In September 2009, Jacob Lollback died while spearfishing off North West Island.

In mid April 2010, it was suspected that the 2010 Great Barrier Reef oil spill had reached North West Island. Small globules of oil were found along a 1 km long section of a beach. Clean-up crews were removing the oil by 14 April. A Maritime Safety Queensland spokesperson doubted the oil could have arrived on the island from the MV Shen Neng 1 so quickly, claiming the oil was from an earlier spill.

Fatal Shark Attack

6 April 2020. A man has died following a shark attack off the Queensland coast.

The 23-year-old man was swimming with a group of friends off North West Island, around 75 kilometres east of Gladstone.

Queensland Police said the man was swimming back to the group's charter boat when he was bitten by the shark.
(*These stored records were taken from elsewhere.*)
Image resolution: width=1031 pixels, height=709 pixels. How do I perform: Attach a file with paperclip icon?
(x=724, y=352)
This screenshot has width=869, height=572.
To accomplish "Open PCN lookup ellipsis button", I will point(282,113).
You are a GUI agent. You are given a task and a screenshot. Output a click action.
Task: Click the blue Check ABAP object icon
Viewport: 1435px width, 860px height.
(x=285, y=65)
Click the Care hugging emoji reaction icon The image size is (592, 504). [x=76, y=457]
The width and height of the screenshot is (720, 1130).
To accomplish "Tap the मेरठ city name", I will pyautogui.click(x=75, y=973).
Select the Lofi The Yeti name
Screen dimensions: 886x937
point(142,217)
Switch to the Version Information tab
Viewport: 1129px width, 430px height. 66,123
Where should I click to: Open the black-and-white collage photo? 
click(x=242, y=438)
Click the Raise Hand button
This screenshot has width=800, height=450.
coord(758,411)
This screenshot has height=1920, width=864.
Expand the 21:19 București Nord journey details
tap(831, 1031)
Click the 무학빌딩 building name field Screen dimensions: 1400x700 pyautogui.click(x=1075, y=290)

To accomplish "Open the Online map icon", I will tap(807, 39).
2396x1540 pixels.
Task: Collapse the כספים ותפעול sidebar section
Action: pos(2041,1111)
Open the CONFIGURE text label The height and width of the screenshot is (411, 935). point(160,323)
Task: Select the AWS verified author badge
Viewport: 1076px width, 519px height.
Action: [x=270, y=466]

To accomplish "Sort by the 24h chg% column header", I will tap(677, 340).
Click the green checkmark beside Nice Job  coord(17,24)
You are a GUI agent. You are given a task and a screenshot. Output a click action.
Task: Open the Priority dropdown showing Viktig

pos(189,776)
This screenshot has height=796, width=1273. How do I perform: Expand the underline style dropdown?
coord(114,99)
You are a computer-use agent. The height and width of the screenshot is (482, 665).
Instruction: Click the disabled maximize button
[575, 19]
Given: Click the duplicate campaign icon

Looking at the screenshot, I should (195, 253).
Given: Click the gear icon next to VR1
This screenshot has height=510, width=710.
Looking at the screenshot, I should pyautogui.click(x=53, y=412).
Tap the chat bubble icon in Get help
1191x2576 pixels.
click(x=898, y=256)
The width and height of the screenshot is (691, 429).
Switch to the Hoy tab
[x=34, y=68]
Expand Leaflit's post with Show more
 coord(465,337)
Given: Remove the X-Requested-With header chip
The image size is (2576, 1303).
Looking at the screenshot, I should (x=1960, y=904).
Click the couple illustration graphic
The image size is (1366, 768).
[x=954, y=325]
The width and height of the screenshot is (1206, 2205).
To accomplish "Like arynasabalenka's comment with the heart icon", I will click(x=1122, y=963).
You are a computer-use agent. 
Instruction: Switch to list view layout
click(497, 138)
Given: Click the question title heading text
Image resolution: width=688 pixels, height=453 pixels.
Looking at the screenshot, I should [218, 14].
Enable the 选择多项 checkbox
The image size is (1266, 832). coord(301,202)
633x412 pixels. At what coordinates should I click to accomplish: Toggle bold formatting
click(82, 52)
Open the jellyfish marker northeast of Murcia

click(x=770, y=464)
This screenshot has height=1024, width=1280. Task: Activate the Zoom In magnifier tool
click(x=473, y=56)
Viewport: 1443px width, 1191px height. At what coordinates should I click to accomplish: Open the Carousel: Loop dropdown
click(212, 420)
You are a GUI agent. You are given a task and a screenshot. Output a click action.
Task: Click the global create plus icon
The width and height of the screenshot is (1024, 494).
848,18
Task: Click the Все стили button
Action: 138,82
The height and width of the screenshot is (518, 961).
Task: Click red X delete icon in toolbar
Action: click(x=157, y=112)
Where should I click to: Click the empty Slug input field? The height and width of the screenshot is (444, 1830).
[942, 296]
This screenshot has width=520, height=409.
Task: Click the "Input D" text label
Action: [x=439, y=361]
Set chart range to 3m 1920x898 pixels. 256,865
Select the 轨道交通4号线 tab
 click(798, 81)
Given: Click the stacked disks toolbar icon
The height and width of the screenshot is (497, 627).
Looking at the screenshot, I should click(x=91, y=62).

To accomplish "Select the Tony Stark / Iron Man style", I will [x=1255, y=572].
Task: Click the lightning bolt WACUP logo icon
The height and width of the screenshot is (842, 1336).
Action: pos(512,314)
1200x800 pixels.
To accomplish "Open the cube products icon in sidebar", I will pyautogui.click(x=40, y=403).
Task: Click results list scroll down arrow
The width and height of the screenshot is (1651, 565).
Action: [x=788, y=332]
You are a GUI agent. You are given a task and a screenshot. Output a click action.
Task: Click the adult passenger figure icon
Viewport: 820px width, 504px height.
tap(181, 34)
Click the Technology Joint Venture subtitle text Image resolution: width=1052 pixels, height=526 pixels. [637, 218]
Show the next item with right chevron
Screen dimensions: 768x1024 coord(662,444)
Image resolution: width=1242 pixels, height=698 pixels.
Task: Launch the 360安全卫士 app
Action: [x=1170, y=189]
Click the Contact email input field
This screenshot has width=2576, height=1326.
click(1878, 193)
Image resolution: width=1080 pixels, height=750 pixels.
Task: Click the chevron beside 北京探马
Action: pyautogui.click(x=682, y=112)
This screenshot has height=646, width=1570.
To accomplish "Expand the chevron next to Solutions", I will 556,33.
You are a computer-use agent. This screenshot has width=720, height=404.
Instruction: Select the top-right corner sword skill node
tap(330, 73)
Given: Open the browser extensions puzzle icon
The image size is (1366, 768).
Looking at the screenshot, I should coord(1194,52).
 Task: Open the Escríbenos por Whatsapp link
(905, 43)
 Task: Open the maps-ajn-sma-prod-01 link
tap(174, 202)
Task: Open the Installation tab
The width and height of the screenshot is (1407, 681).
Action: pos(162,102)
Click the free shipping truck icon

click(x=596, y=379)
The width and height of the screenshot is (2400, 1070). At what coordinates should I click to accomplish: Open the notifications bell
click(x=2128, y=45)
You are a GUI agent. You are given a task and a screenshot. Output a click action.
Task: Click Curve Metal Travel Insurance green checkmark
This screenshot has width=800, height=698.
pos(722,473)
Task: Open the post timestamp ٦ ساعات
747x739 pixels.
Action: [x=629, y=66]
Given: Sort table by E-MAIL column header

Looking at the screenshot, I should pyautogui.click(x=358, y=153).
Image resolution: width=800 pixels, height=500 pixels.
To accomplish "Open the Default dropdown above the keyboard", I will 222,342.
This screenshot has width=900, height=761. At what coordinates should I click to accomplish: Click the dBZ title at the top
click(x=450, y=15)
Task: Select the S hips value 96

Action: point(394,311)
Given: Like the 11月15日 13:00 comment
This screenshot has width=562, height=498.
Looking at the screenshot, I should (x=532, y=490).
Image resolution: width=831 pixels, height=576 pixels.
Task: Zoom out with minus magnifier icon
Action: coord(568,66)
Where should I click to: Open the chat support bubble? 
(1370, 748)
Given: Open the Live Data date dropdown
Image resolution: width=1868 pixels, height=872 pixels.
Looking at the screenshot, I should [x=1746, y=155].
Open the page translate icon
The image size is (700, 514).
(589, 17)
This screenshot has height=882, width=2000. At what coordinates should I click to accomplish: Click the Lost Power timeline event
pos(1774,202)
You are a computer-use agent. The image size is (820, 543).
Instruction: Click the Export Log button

He sustained injuries to his leg, hand and elbow.

A doctor and paramedics responded and treated the man on board the vessel before he was taken to Gladstone Hospital.

Gabrielle Holmes from Capricorn Rescue Service said a helicopter reached the boat at around 6pm.

“At this stage we believe there was a group of them swimming and this patient was the last one to exit the water onto the boat, when the incident occurred,” she told the ABC.

Despite a concerted effort to treat and stabilise the man's condition so he was well enough to travel, he died at approximately 10pm at hospital.

==Flora and fauna==
The vegetation of the island is dominated by dense Pisonia forest. North West Island is an important nesting ground for seabirds and turtles. As many as 500,000 seabirds habitat the island at any one time. Seventy per cent of the total breeding population of wedge-tailed shearwaters on Australia's east coast nest on the island. The Capricorn silvereye, a small bird endemic to the southern Great Barrier Reef, is found on the island.
The green sea turtle and the endangered loggerhead sea turtle nest on the island between November and February. Because of these important rookeries the size of nesting populations is monitored on an annual basis.